In !27796 (merged), I changed the query which fetches mirrors to update to take the plan into account.

That means that instead of finding all projects that have mirrors created - even if they aren't on a plan that supports mirroring - we only find projects on the correct plans. Finding all projects led to a ~S3 production incident: https://gitlab.com/gitlab-com/gl-infra/infrastructure/-/issues/9587

Problem

When I created !27796 (merged), the query was reasonable performant. However, it appears to have gotten worse over time, which was noted in this ~S4 production incident: gitlab-com/gl-infra/production#2027 (closed)

gitlab-com/gl-infra/production#2027 (comment 333819686) shows the plan for the same query, just run at different points in time (with corresponding changes in the timestamp in the query).

Although the plan is broadly the same in both cases, we've gone from execution time of 177ms to execution time exceeding 2s.

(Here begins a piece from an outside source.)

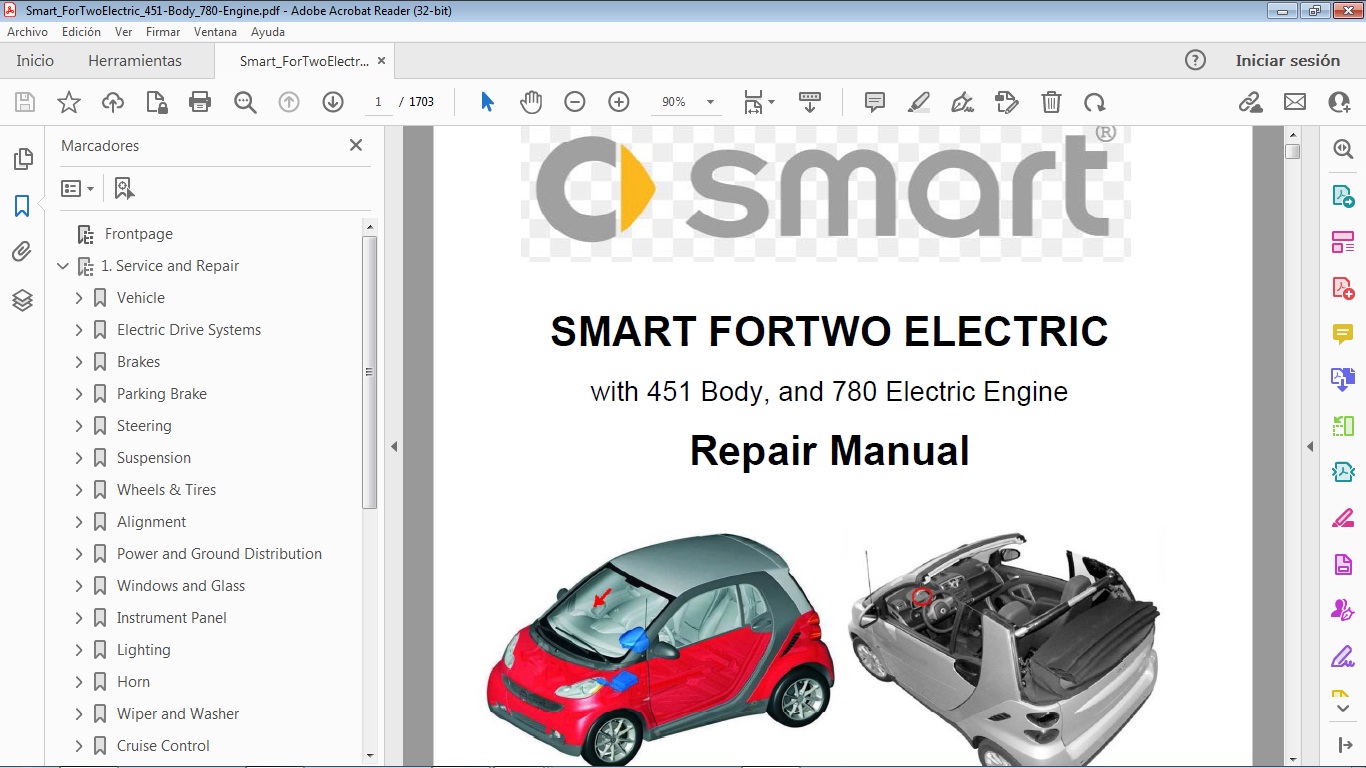Click the page number input field
This screenshot has height=768, width=1366.
click(377, 101)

https://thanos-query.ops.gitlab.net/graph?g0.range_input=4w&g0.max_source_resolution=0s&g0.expr=sum(rate(sidekiq_jobs_db_seconds_sum%7Benvironment%3D%22gprd%22%2C%20type%3D%22sidekiq%22%2C%20stage%3D%22main%22%2C%20queue%3D%22cronjob%3Aupdate_all_mirrors%22%7D%5B1h%5D))&g0.tab=0 shows that the DB duration of the UpdateAllMirrorsWorker - which runs this query - has been steadily increasing over time:

Possible solutions

Improve the query to be more specific

@ahegyi gave a very helpful analysis in gitlab-com/gl-infra/production#2027 (comment 333895196). Excerpted:

If I understand the query plan correctly, we had to scan 50k projects to get 500 matching projects (https://explain.depesz.com/s/wFMg)

Proposal:

Build a subselect from this query:
select project_id from project_mirror_data import_state 
where "import_state"."status" NOT IN ('scheduled', 'started')
AND next_execution_timestamp <= '2020-04-29 15:03:13.433262'
and import_state.retry_count <= 14 
order by next_execution_timestamp
LIMIT 500
projects = Project.where(complex_plan_query_conditions).where(id: subselect_query)
This will give you <=500 items that are matching the search conditions. You can easily get ~500 records if run this query in a loop with different offsets (pagination on the subselect).

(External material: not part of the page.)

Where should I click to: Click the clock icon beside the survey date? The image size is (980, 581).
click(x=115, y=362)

Mark unlicensed mirrors as no longer mirrors

Another possible solution was mentioned by @reprazent in #212074 (comment 309322592):

What if, instead of still trying 15 times, we use the ProjectImportScheduleWorker to update the project so it is no longer marked as a mirror:
diff --git a/ee/app/workers/project_import_schedule_worker.rb b/ee/app/workers/project_import_schedule_worker.rb
index ac809cbbf8b..c895cb5c434 100644
--- a/ee/app/workers/project_import_schedule_worker.rb
+++ b/ee/app/workers/project_import_schedule_worker.rb
@@ -16,7 +16,11 @@ class ProjectImportScheduleWorker # rubocop:disable Scalability/IdempotentWorker
     raise ImportStateNotFound unless project&.import_state
 
     with_context(project: project) do
-      project.import_state.schedule
+      if project.mirror?
+        project.import_state.schedule
+      else
+        project.update(mirror: false)
+      end
     end
   end
 end
The Project#mirror? method is already overriding this attribute, so flipping this would make sure the database is in sync with the license.

This would cause that the mirror is no longer included in the query in UpdateAllMirrorsWorker, meaning we don't need to go over this project again in the next pass.

At the time, I didn't like that option because it meant upgrading wouldn't get mirroring working automatically without some extra work. But maybe it's the simplest option.

Additional considerations

We use similar queries in gitlab-exporter: https://gitlab.com/gitlab-org/gitlab-exporter/-/merge_requests/110 Any changes we make in the application should be reflected there. (gitlab-com/gl-infra/scalability#342 discusses making this kind of sampling the responsibility of the application.)